Mini Particle Argon Temperature Humidity and Daylight Weather Station
Our team has constructed a simple weather station for our IOT class. Using a DHT-11 Temperature and Humidity sensor combo, a KY-018 Photoresistor, 4 LED's, and wires, we can monitor basic weather conditions, and enable a system that alerts the other devices to daylight in their respective areas.Our group quickly realized that due to remote COVID-19 learning conditions, that member was spread across North Carolina, and we thought it would be interesting to collect and display weather data for all three major regions of the state. One member and Argon in Wilmington NC, on the coast, one in Charlotte in the Piedmont, and one in Asheville, in the Mountains. Each Argon has a set of four LEDs, the first blue LED is a daylight indicator for the Asheville area, once the photoresistor detects above a specified value, it will turn its own corresponding light on, and publish an event to the Particle console, so the other devices also turn on their Asheville lights. This idea was applied across the three devices such that members could watch the sunrise, and progress across NC in the morning via their led array, and then turn off in the other direction at night. Led 1 is Asheville Light, Led 2 is Charlotte Light, and Led 3 is Wilmington Light.

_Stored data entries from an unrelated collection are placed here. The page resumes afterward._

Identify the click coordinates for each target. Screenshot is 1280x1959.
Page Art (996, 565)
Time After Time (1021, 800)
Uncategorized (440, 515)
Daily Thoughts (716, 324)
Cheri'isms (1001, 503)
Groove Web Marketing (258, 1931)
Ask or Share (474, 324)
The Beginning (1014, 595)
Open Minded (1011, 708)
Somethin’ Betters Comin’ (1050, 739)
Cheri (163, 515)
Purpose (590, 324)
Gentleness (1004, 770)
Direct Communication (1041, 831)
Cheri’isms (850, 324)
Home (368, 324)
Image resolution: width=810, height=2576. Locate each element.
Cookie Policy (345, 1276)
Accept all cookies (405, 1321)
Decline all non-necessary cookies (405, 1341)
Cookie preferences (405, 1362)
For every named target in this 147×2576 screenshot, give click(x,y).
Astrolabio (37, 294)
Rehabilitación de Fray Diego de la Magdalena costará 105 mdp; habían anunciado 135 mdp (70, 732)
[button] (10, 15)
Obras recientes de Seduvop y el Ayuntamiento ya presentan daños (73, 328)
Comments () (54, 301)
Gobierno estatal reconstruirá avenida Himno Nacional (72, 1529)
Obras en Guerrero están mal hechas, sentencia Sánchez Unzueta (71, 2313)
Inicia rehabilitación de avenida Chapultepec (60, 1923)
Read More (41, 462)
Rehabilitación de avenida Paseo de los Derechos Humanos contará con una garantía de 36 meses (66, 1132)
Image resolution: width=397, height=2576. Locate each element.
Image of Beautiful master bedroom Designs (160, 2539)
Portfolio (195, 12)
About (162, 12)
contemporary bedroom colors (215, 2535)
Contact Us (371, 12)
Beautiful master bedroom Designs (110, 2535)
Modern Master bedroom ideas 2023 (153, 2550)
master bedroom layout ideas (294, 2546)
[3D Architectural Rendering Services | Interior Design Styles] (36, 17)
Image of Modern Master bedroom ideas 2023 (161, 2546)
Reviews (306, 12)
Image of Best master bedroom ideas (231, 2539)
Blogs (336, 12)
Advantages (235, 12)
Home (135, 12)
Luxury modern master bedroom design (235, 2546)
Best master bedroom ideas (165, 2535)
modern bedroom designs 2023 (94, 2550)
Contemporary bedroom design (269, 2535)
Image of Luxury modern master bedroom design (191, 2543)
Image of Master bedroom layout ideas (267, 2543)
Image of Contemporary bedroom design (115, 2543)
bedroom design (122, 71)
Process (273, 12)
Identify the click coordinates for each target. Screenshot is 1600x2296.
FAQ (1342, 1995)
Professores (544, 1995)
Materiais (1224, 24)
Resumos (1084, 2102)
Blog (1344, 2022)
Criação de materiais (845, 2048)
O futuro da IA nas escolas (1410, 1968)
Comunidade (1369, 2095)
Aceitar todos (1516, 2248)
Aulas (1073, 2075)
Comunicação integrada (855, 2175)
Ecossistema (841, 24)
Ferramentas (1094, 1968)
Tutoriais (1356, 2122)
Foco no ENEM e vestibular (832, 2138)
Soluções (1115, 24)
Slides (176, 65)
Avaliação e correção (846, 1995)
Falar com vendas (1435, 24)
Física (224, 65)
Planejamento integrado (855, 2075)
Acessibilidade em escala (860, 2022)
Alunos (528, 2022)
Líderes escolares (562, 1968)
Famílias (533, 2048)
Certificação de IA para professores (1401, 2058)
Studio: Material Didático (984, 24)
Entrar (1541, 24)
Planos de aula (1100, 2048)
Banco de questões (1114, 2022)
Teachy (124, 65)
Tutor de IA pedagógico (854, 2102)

The fourth LED is a data confirmation light. Each Argon reports and graphs data to its respective channel on our ThingSpeak page, and each time the device completes its void loop, and posts data to ThingSpeak, and blinks its fourth LED.
ThingSpeak Data Page - https://thingspeak.com/channels/1359813
Example View of Data from ThingSpeak
Each Argon sends its own light level data to the Particle Cloud, then each Argon reacts to Day/Night events from the other two devices by triggering the corresponding location lights accordingly. Each device also uploads Temperature and Humidity data for its location to ThingSpeak to be graphed.